Can you write out the records again, starting at the line with "Switch to the Intro document tab" and ending at the line with "point(1881,193)", changing "Intro" to "Overview", leaving everything else the same, and omitting the pictures?

* [Raw data]

★ ★ ★ ★ ★ ★ ★

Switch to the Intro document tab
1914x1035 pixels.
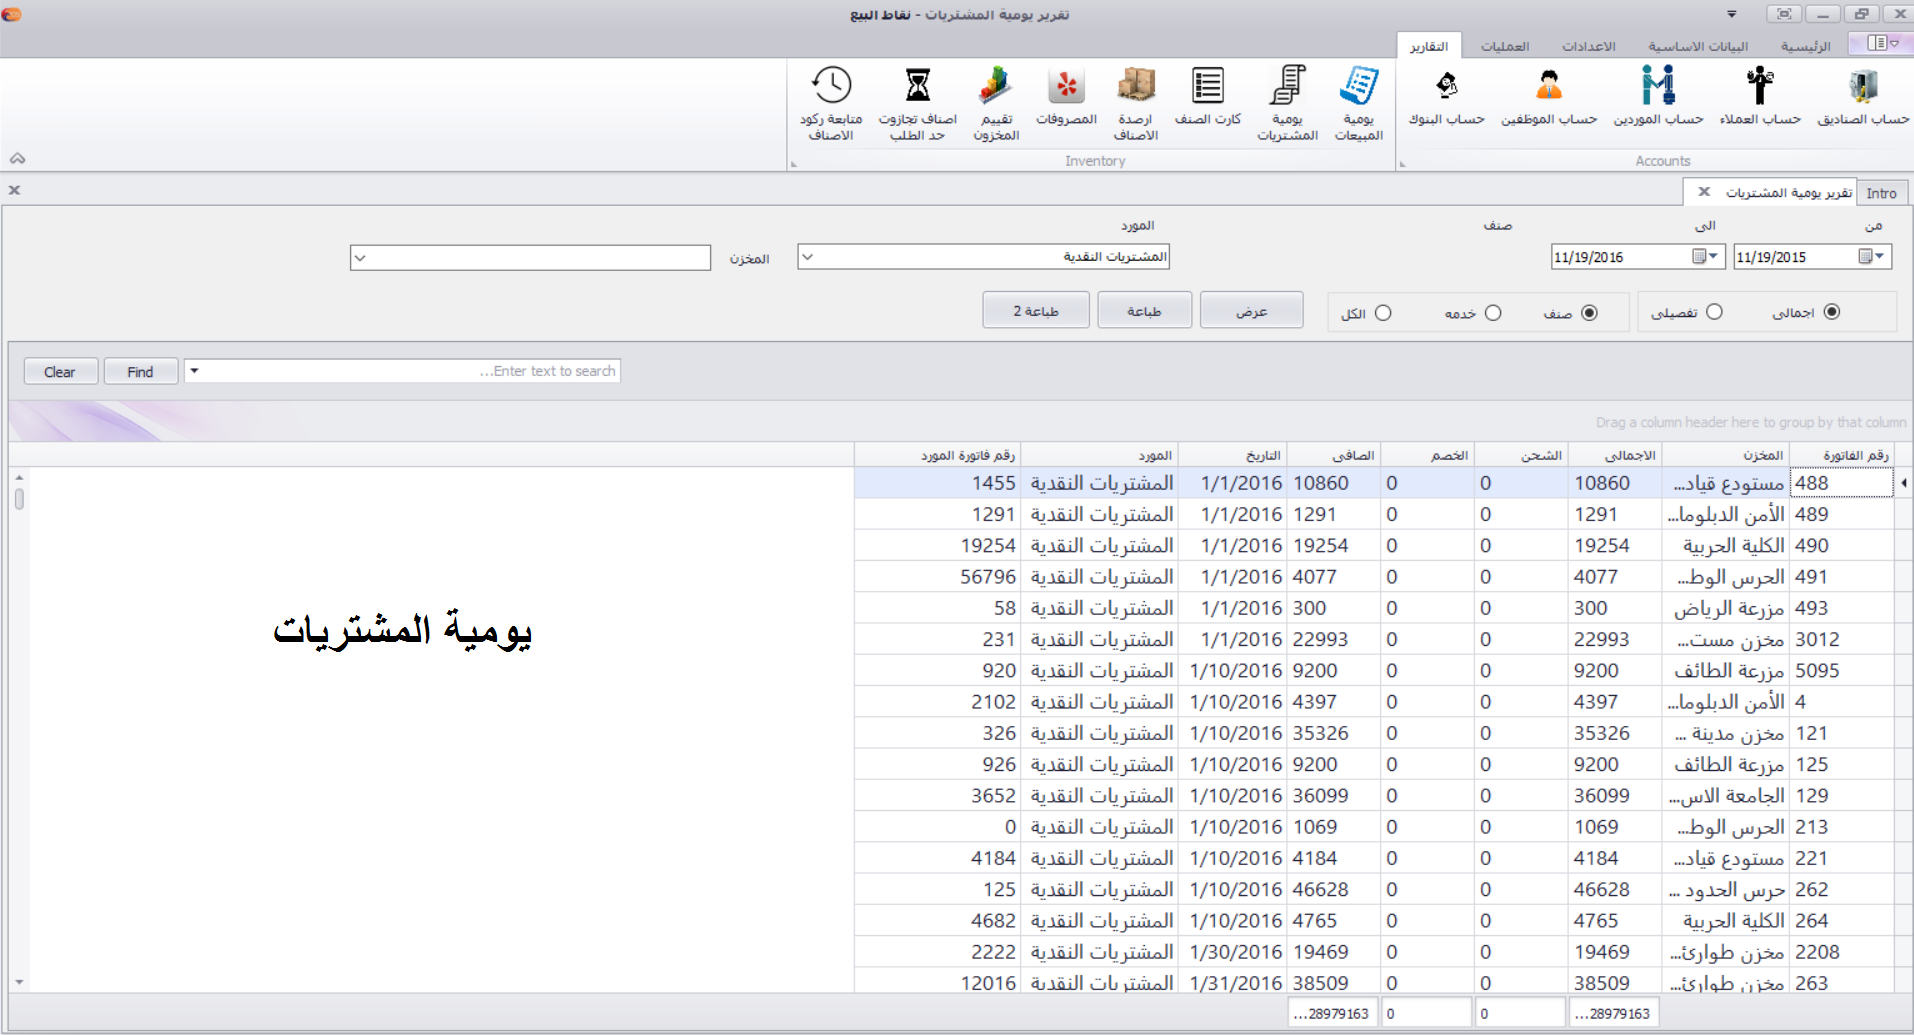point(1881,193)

★ ★ ★ ★ ★ ★ ★

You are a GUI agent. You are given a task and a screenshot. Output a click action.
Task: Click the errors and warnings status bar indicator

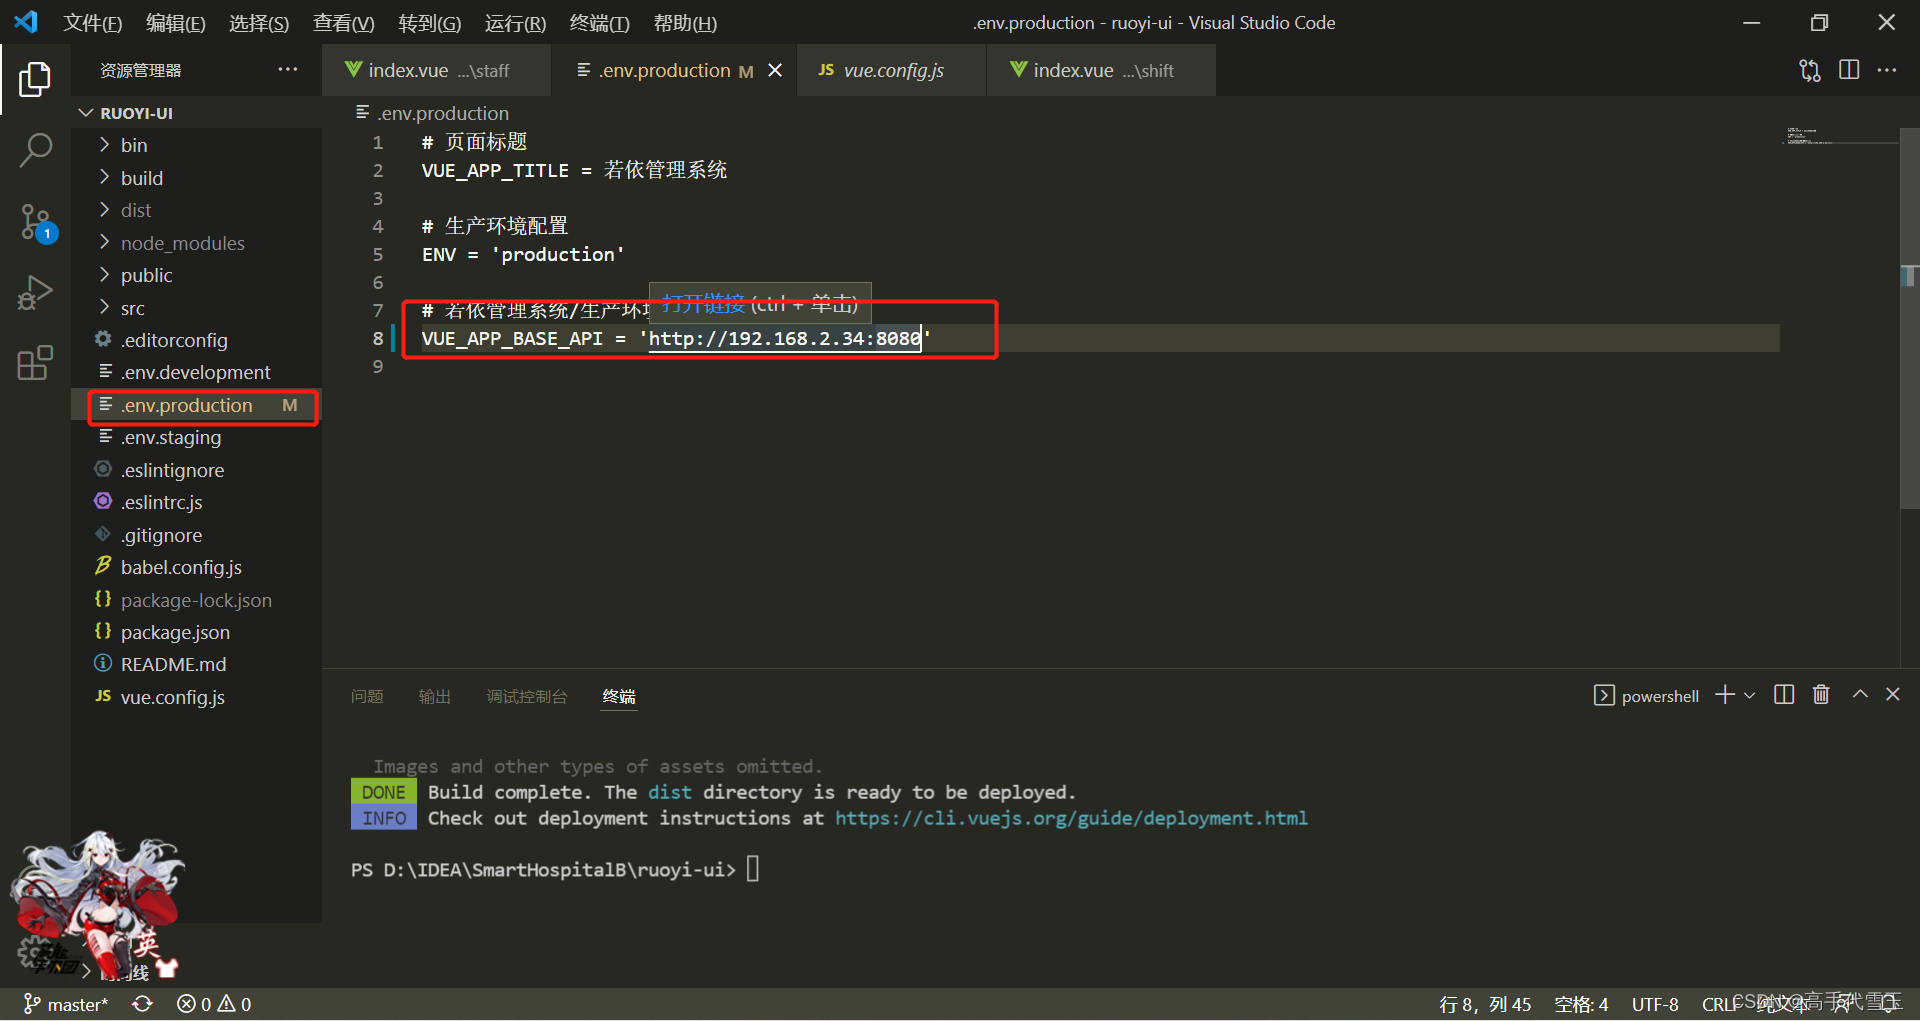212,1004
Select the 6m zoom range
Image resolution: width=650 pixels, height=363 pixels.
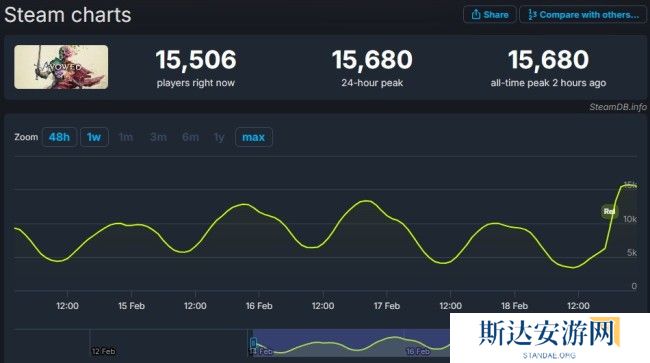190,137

★ ★ ★ ★ ★ ★ ★

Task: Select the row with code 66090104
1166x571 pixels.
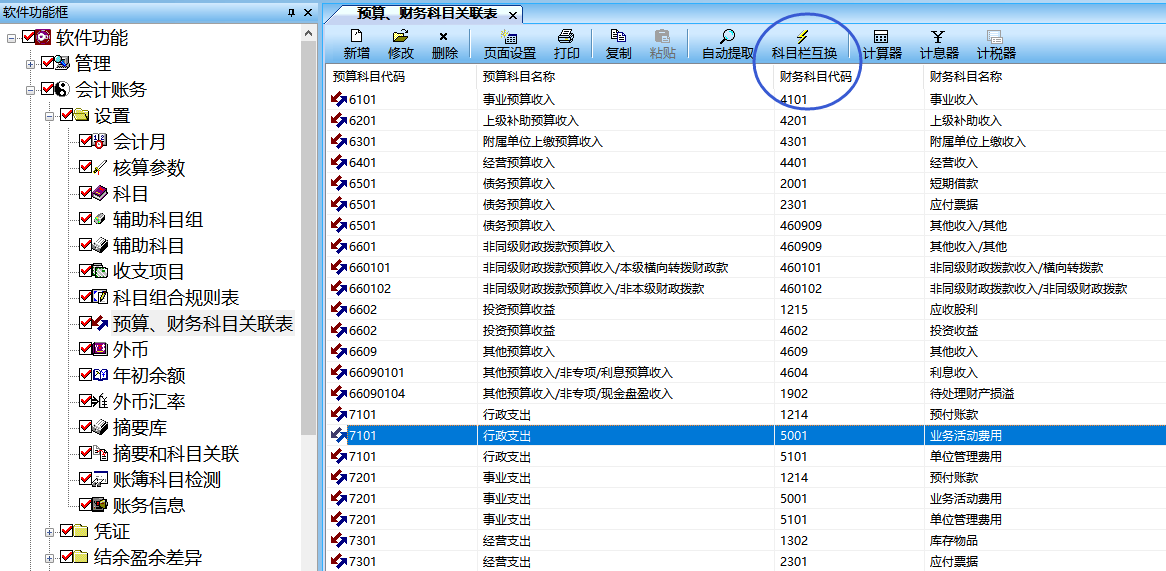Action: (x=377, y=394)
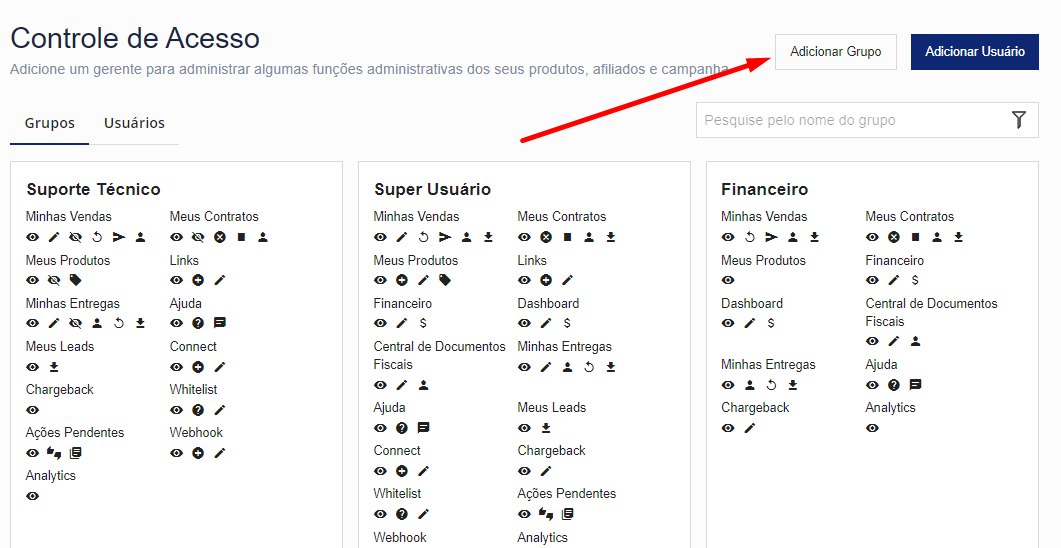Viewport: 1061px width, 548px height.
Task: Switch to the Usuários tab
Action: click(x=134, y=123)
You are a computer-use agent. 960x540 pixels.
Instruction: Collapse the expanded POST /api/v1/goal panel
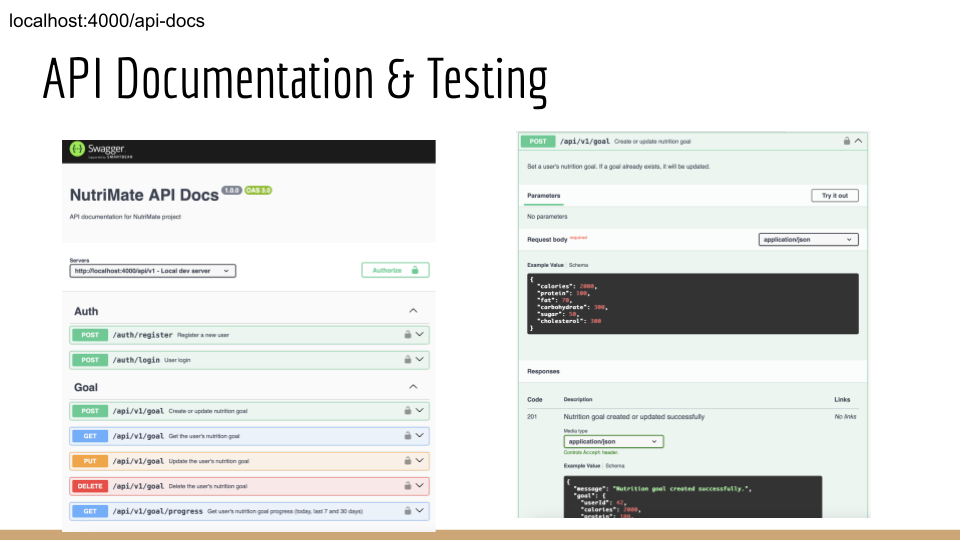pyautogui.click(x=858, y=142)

★ ★ ★ ★ ★ ★ ★

* [Output of the task]
Switch to the Overview document tab
1914x1035 pixels.
point(1881,193)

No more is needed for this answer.